## What you are asked to do
Print the entries exactly as given.

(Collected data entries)
————

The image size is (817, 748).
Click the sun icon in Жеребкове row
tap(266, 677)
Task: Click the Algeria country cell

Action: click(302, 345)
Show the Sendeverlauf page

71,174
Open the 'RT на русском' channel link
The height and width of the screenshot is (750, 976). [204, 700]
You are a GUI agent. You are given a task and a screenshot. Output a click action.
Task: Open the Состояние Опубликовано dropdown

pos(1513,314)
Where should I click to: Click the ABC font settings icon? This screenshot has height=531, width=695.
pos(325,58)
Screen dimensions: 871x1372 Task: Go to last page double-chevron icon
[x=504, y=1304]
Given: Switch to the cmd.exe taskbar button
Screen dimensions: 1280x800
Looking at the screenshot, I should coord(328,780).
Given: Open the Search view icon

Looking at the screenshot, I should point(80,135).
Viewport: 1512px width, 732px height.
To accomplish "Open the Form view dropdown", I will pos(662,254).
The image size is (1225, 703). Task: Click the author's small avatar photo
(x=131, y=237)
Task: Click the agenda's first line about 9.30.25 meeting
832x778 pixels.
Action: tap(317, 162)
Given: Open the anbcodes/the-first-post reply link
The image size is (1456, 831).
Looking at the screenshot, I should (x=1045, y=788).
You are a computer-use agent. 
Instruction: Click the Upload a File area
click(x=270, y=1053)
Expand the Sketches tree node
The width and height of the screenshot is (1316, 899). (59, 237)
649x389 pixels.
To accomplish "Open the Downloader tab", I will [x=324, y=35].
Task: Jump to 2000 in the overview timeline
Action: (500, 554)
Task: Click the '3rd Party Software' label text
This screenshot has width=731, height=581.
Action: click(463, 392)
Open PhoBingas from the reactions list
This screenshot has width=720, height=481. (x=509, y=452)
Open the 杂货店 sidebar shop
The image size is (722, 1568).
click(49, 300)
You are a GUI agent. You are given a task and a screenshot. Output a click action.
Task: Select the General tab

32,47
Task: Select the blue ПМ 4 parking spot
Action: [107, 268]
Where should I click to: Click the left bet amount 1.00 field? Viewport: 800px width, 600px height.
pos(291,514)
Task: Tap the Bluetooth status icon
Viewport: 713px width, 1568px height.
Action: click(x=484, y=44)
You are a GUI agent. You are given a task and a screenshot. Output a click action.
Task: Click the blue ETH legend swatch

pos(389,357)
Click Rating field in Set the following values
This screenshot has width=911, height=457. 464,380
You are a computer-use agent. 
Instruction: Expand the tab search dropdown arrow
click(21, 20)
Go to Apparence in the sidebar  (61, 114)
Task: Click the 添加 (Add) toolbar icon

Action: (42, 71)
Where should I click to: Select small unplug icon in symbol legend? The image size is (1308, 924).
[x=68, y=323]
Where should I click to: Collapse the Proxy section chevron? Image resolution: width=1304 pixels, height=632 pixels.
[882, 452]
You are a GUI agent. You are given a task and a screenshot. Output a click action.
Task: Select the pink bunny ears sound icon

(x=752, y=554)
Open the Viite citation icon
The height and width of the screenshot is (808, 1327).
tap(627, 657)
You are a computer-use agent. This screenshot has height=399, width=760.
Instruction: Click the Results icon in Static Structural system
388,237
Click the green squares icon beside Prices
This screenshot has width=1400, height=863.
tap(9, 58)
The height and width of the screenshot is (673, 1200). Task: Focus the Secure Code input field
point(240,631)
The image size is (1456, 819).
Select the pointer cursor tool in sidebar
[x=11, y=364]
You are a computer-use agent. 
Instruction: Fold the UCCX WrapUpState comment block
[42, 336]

————

## Exercise response
The image size is (817, 748).
Click the sun icon in Жеребкове row
tap(266, 677)
Task: Click the Algeria country cell

Action: click(302, 345)
Show the Sendeverlauf page

71,174
Open the 'RT на русском' channel link
The height and width of the screenshot is (750, 976). [204, 700]
You are a GUI agent. You are given a task and a screenshot. Output a click action.
Task: Open the Состояние Опубликовано dropdown

pos(1513,314)
Where should I click to: Click the ABC font settings icon? This screenshot has height=531, width=695.
pos(325,58)
Screen dimensions: 871x1372 Task: Go to last page double-chevron icon
[x=504, y=1304]
Given: Switch to the cmd.exe taskbar button
Screen dimensions: 1280x800
Looking at the screenshot, I should coord(328,780).
Given: Open the Search view icon

Looking at the screenshot, I should point(80,135).
Viewport: 1512px width, 732px height.
To accomplish "Open the Form view dropdown", I will pos(662,254).
The image size is (1225, 703). Task: Click the author's small avatar photo
(x=131, y=237)
Task: Click the agenda's first line about 9.30.25 meeting
832x778 pixels.
Action: tap(317, 162)
Given: Open the anbcodes/the-first-post reply link
The image size is (1456, 831).
Looking at the screenshot, I should (x=1045, y=788).
You are a computer-use agent. 
Instruction: Click the Upload a File area
click(x=270, y=1053)
Expand the Sketches tree node
The width and height of the screenshot is (1316, 899). (59, 237)
649x389 pixels.
To accomplish "Open the Downloader tab", I will [x=324, y=35].
Task: Jump to 2000 in the overview timeline
Action: (500, 554)
Task: Click the '3rd Party Software' label text
This screenshot has width=731, height=581.
Action: click(463, 392)
Open PhoBingas from the reactions list
This screenshot has width=720, height=481. (x=509, y=452)
Open the 杂货店 sidebar shop
The image size is (722, 1568).
click(49, 300)
You are a GUI agent. You are given a task and a screenshot. Output a click action.
Task: Select the General tab

32,47
Task: Select the blue ПМ 4 parking spot
Action: [107, 268]
Where should I click to: Click the left bet amount 1.00 field? Viewport: 800px width, 600px height.
pos(291,514)
Task: Tap the Bluetooth status icon
Viewport: 713px width, 1568px height.
Action: click(x=484, y=44)
You are a GUI agent. You are given a task and a screenshot. Output a click action.
Task: Click the blue ETH legend swatch

pos(389,357)
Click Rating field in Set the following values
This screenshot has width=911, height=457. 464,380
You are a computer-use agent. 
Instruction: Expand the tab search dropdown arrow
click(21, 20)
Go to Apparence in the sidebar  (61, 114)
Task: Click the 添加 (Add) toolbar icon

Action: (42, 71)
Where should I click to: Select small unplug icon in symbol legend? The image size is (1308, 924).
[x=68, y=323]
Where should I click to: Collapse the Proxy section chevron? Image resolution: width=1304 pixels, height=632 pixels.
[882, 452]
You are a GUI agent. You are given a task and a screenshot. Output a click action.
Task: Select the pink bunny ears sound icon

(x=752, y=554)
Open the Viite citation icon
The height and width of the screenshot is (808, 1327).
tap(627, 657)
You are a computer-use agent. This screenshot has height=399, width=760.
Instruction: Click the Results icon in Static Structural system
388,237
Click the green squares icon beside Prices
This screenshot has width=1400, height=863.
tap(9, 58)
The height and width of the screenshot is (673, 1200). Task: Focus the Secure Code input field
point(240,631)
The image size is (1456, 819).
Select the pointer cursor tool in sidebar
[x=11, y=364]
You are a computer-use agent. 
Instruction: Fold the UCCX WrapUpState comment block
[42, 336]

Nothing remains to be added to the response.